Review: New Alaska – The Memoir Sings

Remember the old days? Long before MTV presented punk in the form of ultra-glossy mega hits containing juvenile profanity spouted by chubby dudes in ridiculous baggy pants grasping with every morsel of energy onto the fast-fading days of their twenties. Punk, in its various guises, used to reflect the grit and everyday drudgery of reality’s often grim and banal existence. It was an outlet into which every disaffection could be spewed out in a barrage of out-of-tune guitars and phlegm-ridden shouts of anti-right-wing socio-political slogans. New Alaska are not of the current era of well-groomed Topman clothes-horses – these so-called ‘punk’ bands with all their questionable energy drink sponsorship deals and hideous Youtube lyric videos. Snotty in the extreme, the West-Midlands troupe specialise in a brand of unapologetically brash punk that clatters and splutters its way forward showing scant regard for the odd bum note or rim shot mis-hit. The Memoir Sings, their five track battle cry, very much has the distinctly scuzzy feel of being recorded live in a garage on an old crusty four track.

All five tracks boast a flurry of skewed, angular guitar riffs that characterised much of the late 80’s DC scene whilst the lead shouter sports the kind of gobby, everyman-accented vocal delivery that harks back to the days when punk was at its most subversive, outwardly obnoxious and overtly anti-authoritarian. It’s resplendent in blasts of feedback and an uncompromisingly raw production style that would get Steve Albini a little hot under the collar. ‘This Is How To Start Fires’ is a savage opener, rollicking along at blistering pace with guitarists thrashing away at their long-suffering axes. Refusing to stop their unrelenting furore until the closing squeals of feedback at the tail end of ‘International Currencies’, New Alaska come across like noise rockers Unwound reeling off Minor Threat covers. You can almost smell the stale beer of toilet venues flowing through the speakers as they deliver their collections of tumultuous barrages in quick succession, without the slightest pause for breath.

The Memoir Songs is a brilliant, no holds barred reworking of off-kilter DC punk played at a furious and commendable pace. It would fit snuggly amongst the classic Dischord catalogue, in fact it sounds as though it was recorded in the legendary basement of Dischord house rather than the confines of Stourbridge. It’s as earnest and pure as any punk record you’re likely to find. A little caustic beaut.

4 out of 5 high fives!

Review: Of Us Giants – Nova Scotia

Of Us Giants are an ambitious bunch. They may have only just dropped their debut record, Nova Scotia, but the Californian trio have their sights set on the big leagues, eyeing up the hallowed territory of Brand New’s paradoxically arena-sized intimacy. Here, you’ll find everything that usually propels a band from lower-tier act, to the top of radio playlists and the headlining slots of pop-punk package tours sponsored by energy drink companies.

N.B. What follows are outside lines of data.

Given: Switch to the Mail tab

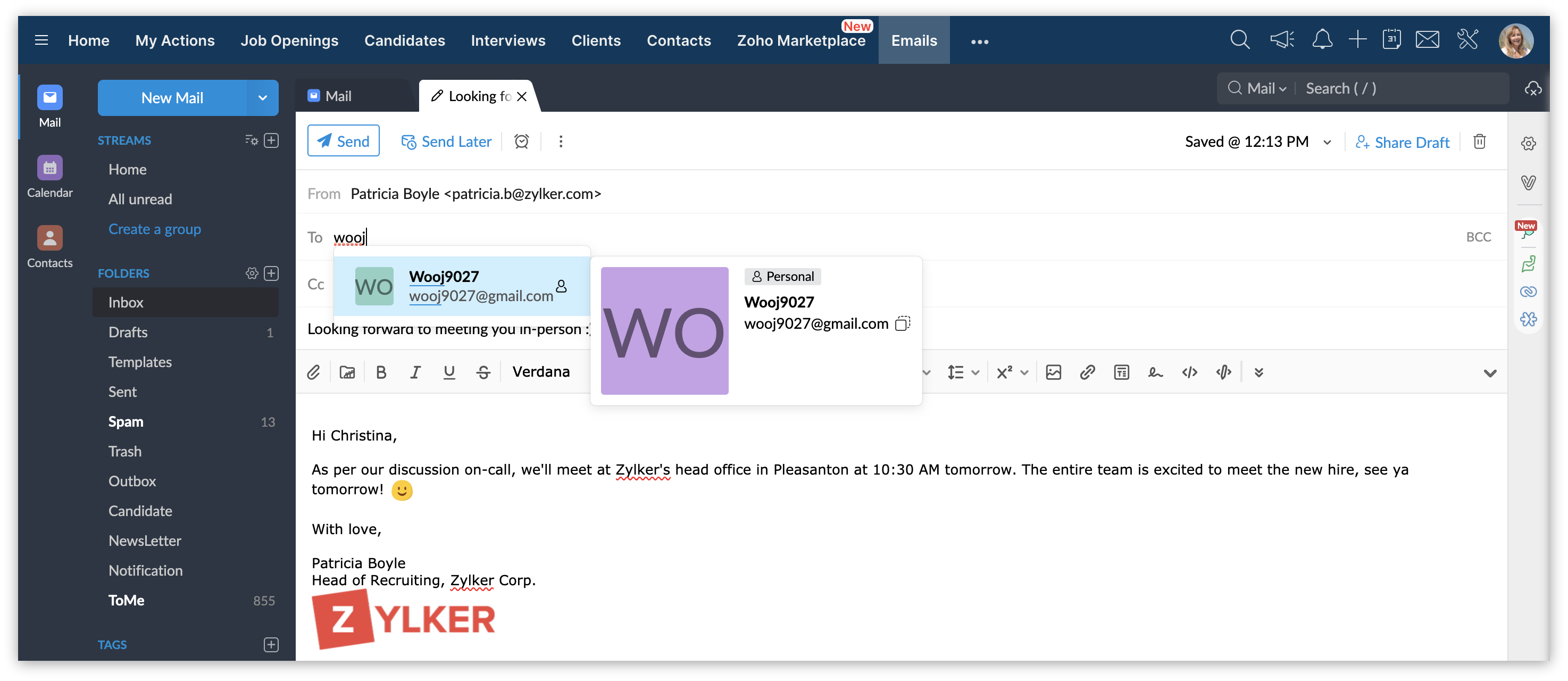Looking at the screenshot, I should coord(338,96).
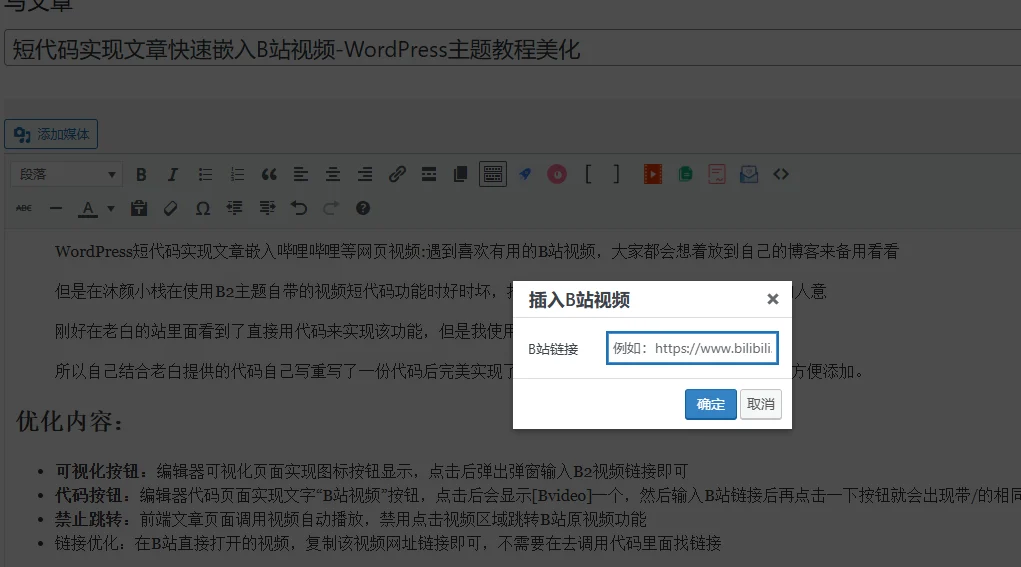
Task: Focus the B站链接 input field
Action: [692, 349]
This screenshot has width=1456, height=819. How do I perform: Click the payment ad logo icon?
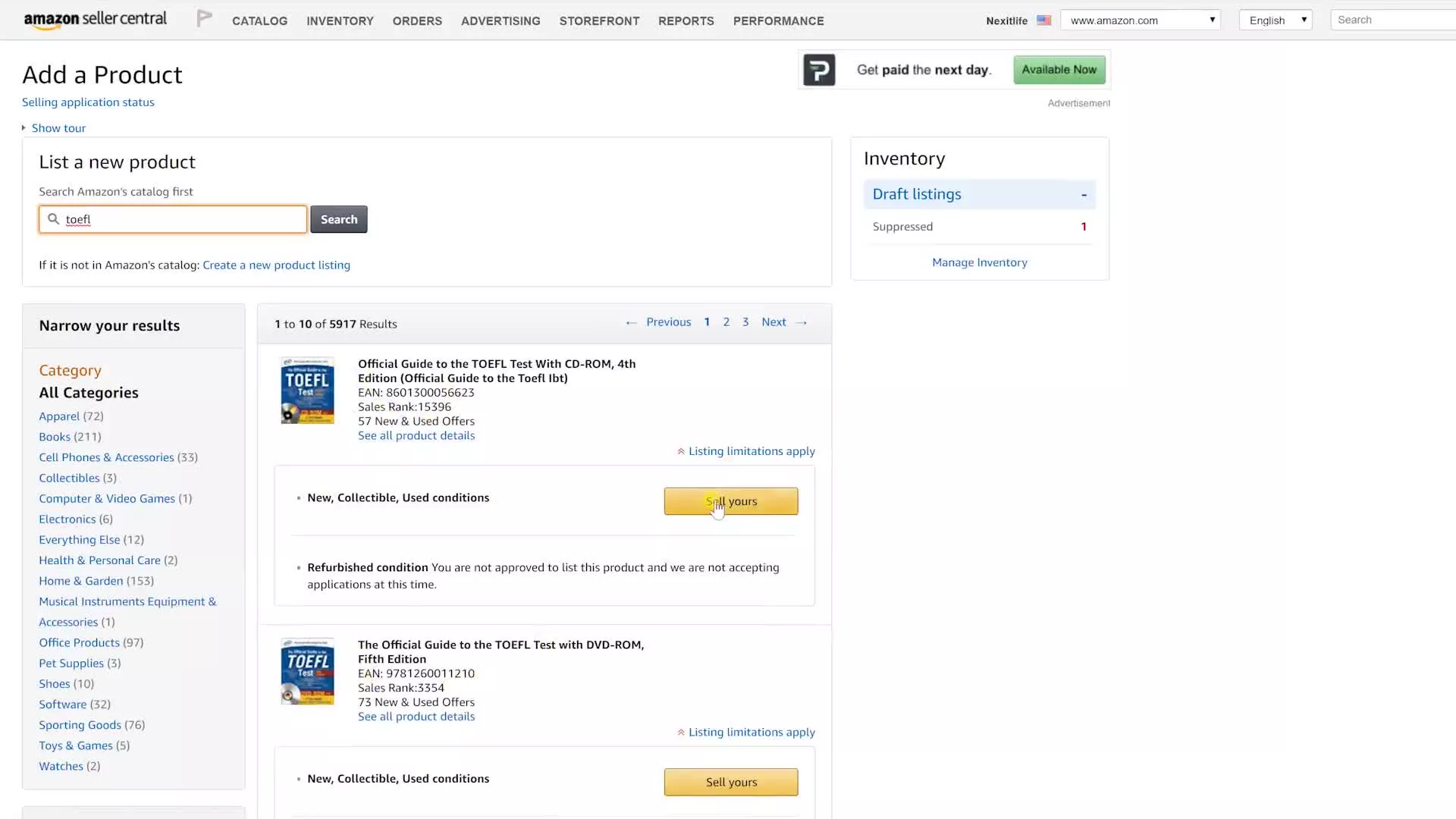point(819,70)
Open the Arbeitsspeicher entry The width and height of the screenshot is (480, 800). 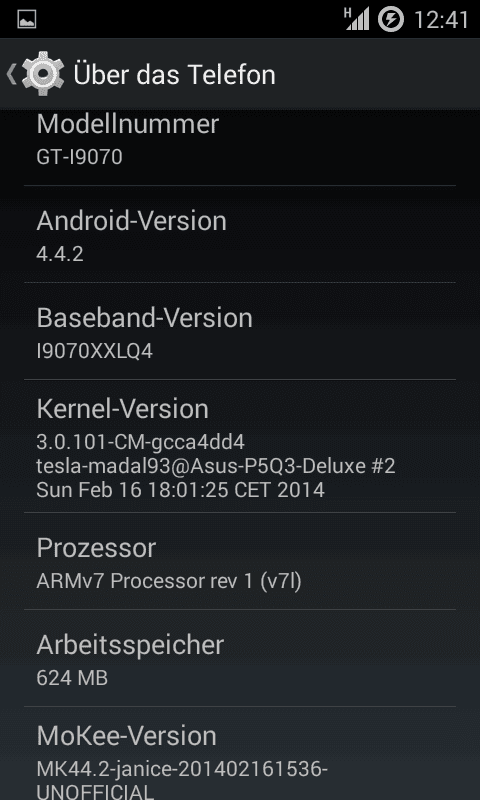tap(240, 658)
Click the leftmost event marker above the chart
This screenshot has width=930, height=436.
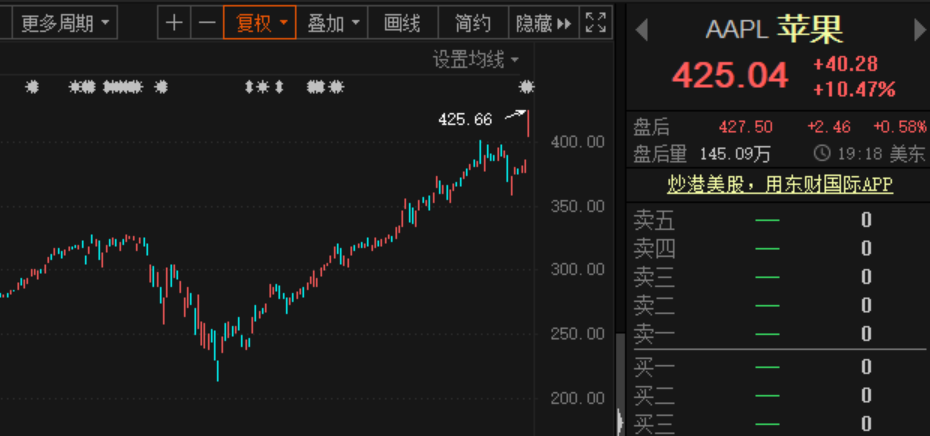click(32, 88)
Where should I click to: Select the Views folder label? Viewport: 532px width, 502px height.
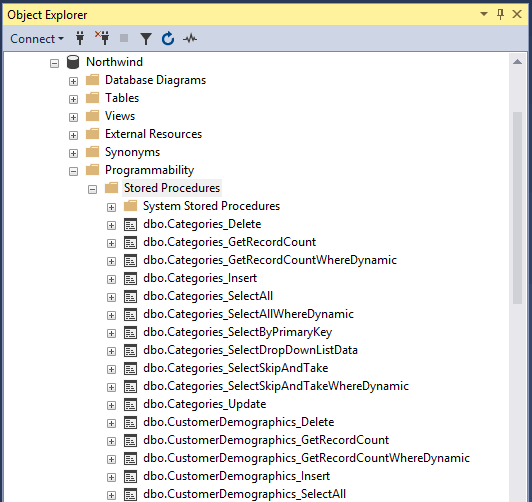coord(120,116)
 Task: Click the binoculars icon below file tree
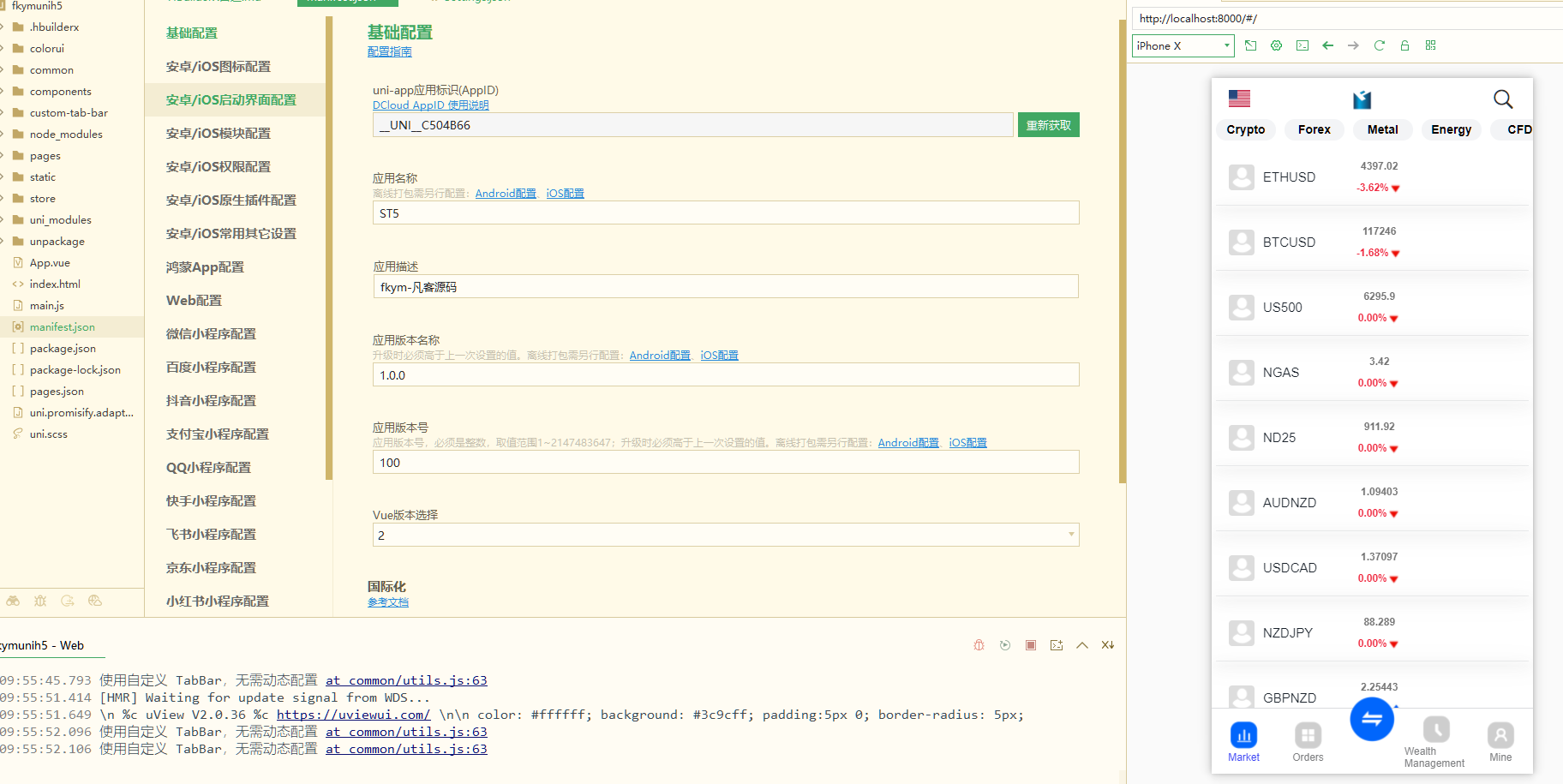pyautogui.click(x=13, y=601)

You’d be forgiven for thinking the band was comprised of a few more members than a trio such is the density and power afforded to them by some rather polished high-end production. Distorted power-chords arrive in great walls of noise, with the producer obviously taking cues from Butch Vig’s Nevermind style explosive chorus formula- throwing layer upon layer of guitars and overdubs to make an impenetrable slab of noise that seems mixed exclusively for radio play. Laying the foundations for the melodically-inclined fretwork exists that ridiculously over-processed and de-humanized drum setup, eradicating any dynamic nuance in favour of a robotic punch found ubiquitously in the world of generic metalcore. Even in more subtle tracks such as ‘Stone Hands’, there’s that humungous snare, punching its way through the mix like a classic Simple Minds 80’s power ballad, robbing songs of any delicate touch.

From the pop-punk riff that opens the album on ‘Liars’, Of Us Giants lay down the gauntlet. They want to be your favourite band. In fact, they pretty much demand it. How can you resist? Tracks like ‘Liars’ are chock full of every signifier of pure emotional vitriol associated with anthemic pop-rock. Firstly, there’s the crowd-favourite “woah-ohs”, a standard pop-punk exponent and tried-and-tested gimmick that’s sure to make any track sound epic, right? Secondly, there’s the huge emphasis on every chorus, found most overtly in ‘Take It Home’, which all but makes the verses redundant such is the amount of energy and passion exerted during those overwrought climaxes. Thankfully, there do exist some intimate moments such as the tender intro to ‘Dying’ or the folky strumming of ‘Nova Scotia’ but ultimately these somewhat inevitably segue into those huge choruses these Californian lads are so fond of. On two tracks- ‘Iron Boat’ and the title track, vocalist Dustin Andrew’s duets with the rather soothing voice of Lindsey Pavao, semi-finalist on the US version of The Voice, by the way. The result is largely successfully affecting vocal trade-off with some rather lovely harmonies although Pavao can’t resist a bout of fittingly overblown vocal showboating at the conclusion of ‘Nova Scotia’.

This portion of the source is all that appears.